E sta montando anche un'altra polemica. Almeno, a guardare il termometro dei social network. Sempre più persone biasimano i testimoni dell'aggressione per non essere intervenuti.

«Una polemica strumentale, finalizzata, anche questa, alla riduzione della complessità. Di fronte all'enormità di quanto accaduto non basta un solo colpevole, ovvero l'autore stesso dell'aggressione, così se ne individuano altri, in questo caso i "testimoni passivi", su cui riversare smarrimento e rabbia».

Non c'è almeno una parte di ragione in questo?

«Non direi. Di fronte ad un'esperienza che non conosciamo, tanto più se traumatica e spaventosa come quella di un'aggressione, tanto più se ambientata in un'area oscura come può essere un parco di notte, la reazione naturale di ognuno di noi è istintiva, primitiva e inevitabile: il cosiddetto "freezing", ovvero congelamento, una sorta di paralisi fisica e mentale».

Come un capriolo di fronte ai fari dell'auto?

«Esattamente».

E in quei casi qual è allora la risposta migliore?
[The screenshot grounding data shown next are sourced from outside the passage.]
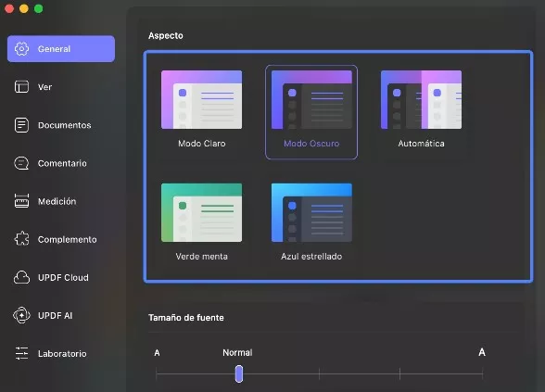Choose Modo Claro theme thumbnail
545x392 pixels.
pos(202,100)
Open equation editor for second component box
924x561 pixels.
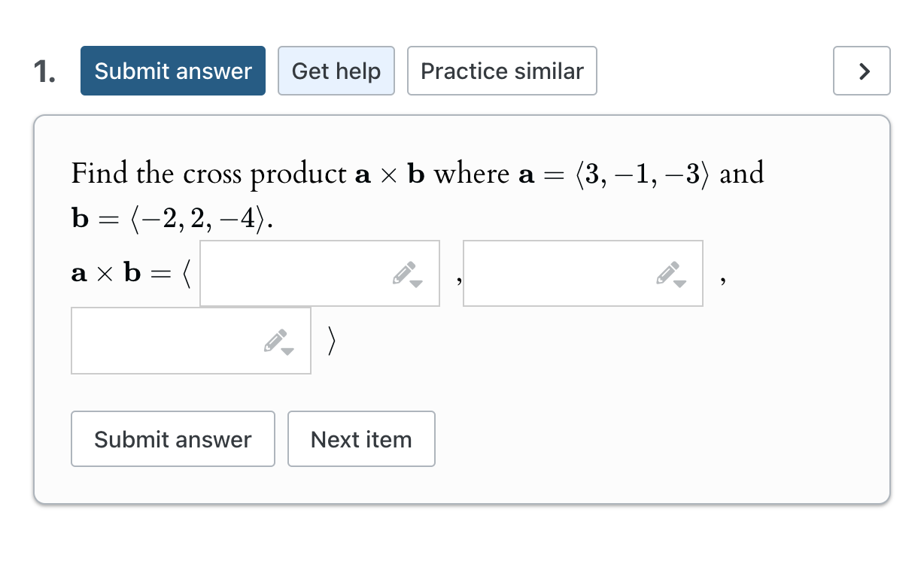point(670,274)

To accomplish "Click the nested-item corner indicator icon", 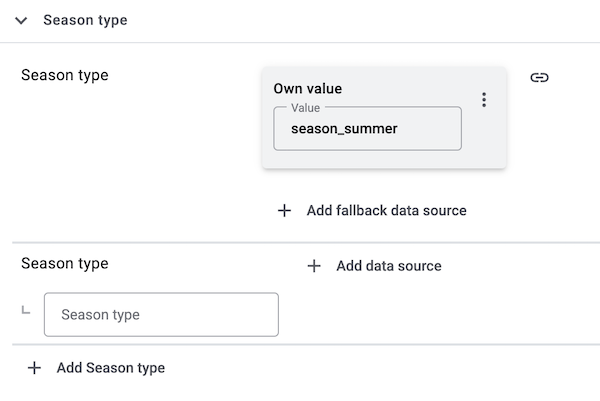I will point(26,311).
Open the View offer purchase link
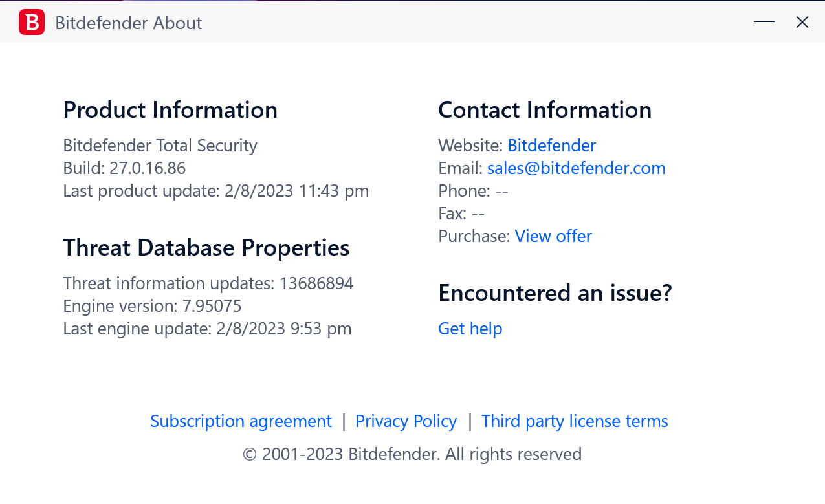Viewport: 825px width, 504px height. coord(553,236)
«Quello che hanno fatto gli autori del video dell'omicidio, che peraltro mi sembra di aver capito sia un elemento fondamentale nell'inchiesta: chiamare le Forze dell'ordine, ovvero quelle persone che in virtù dell'addestramento ricevuto hanno imparato a inibire le reazioni istintive, e sanno operare anche in queste condizioni di stress e soprattutto mantengono chiaro qual è l'obiettivo del loro agire».